The Purpose of Imagine Philadelphia
Through this website, I hope to consider what we carry with us when we travel through the looking glass into a fictional space and then return to the reality it replicates. I created it because I wanted to find an answer for whether fictional representations of a place can change its real form, both in terms of its physical composition and the ways in which people experience it.
Philadelphia proves such a compelling space to seek this answer because it is both the setting of the story we have told ourselves about our country and a place of lived experience and history for its millions of inhabitants, living and dead. The city communicates and celebrates many of our most foundational national values. It is the “City of Brotherly Love,” and on its grounds, our founding fathers forged the promise of a place where equality, justice, and opportunity are a right for all. Yet, as much as its identity is anchored to these inalienable rights, its history and current form are rife with the conflicts, divisions, inequities, and injustices that we continue to fight and inflame as a nation. It remains deeply divided along racial lines, and the invisible boundaries that separate neighborhoods still feel uncrossable to too many Philadelphians. We often communicate our enduring ideals and the great progress we have made in fighting for them by telling, with varying degrees of creative license, the stories of historical figures like William Penn, Benjamin Franklin, Octavius V. Catto, Lucretia Mott, Ed Bacon, and Barbara Gittings. This project began because of the understandable and somewhat absurd desire I felt to add Rocky to this brief and incomplete list of the city’s essential historical figures. He is, of course, a fictional creation, but he has become part of real Philadelphia. His statue stands at the foot of the Art Museum steps he famously ascended in Rocky, and a gravestone marks his wife and best friend’s resting places in Laurel Hill Cemetery.
With Rocky as an initial touchstone, I found my answer: fictional representations of Philadelphia can and do have a profound impact on the experience of living in it. The films I have studied illuminate longstanding real conflicts and social problems through their imagined versions of the city. Trading Places shows us how racism and socio-economic privilege matter far more than work ethic or talent in determining one’s success. Philadelphia illustrates how prejudice and fear can easily corrupt the brotherly love that should define our interactions with one another, particularly those who are suffering.

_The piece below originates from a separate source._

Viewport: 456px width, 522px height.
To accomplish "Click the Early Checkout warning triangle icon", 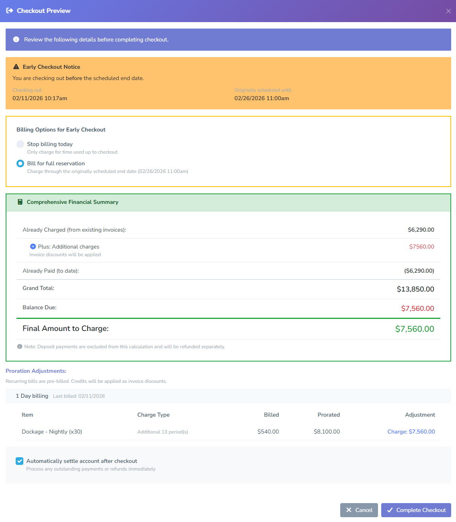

Rocky, In Her Shoes, and Silver Linings Playbook, though different in so many ways, all demonstrate how difficult it can be to escape the expectations and pressures that come with our provincialism and find our best selves. And yet, these films leave viewers not with despair but with a heightened sense that progress has and will be made, with a deeper belief that the boundaries and divisions of the real city can be crossed and overcome. Collectively, they portray Philadelphia as a complex, remarkable, and single map rather than an archipelago of neighborhoods defined by race, ethnicity, sexual orientation, or social class. Rocky sprints out of South Philadelphia to the top of the Art Museum steps and proves he can go the distance. In Philadelphia, Joe Miller, once deeply homophobic, comes to see his gay, AIDS-afflicted client as worthy of the highest respect and most powerful love. In In Her Shoes, Rose learns to accept herself by expanding her geographical footprint beyond Center City and seeking new experiences. And in Trading Places, Winthorp and Billy Ray recognize that despite their myriad differences, they share the talent and drive that allows them to ruin the Duke brothers and make a fortune. In sum, this collection of Philadelphia films allows us to see what we have been and are, sometimes to distressing effect. But more importantly, they show us what we can be if carry their spirit with us through the looking glass back into the real Philadelphia. It is this faith in progress, both personal and public, that inspires so many to have their picture taken in front of the Rocky statue, run up the Art Museum stairs, and look back with their arms raised at Philadelphia, a place of great stories.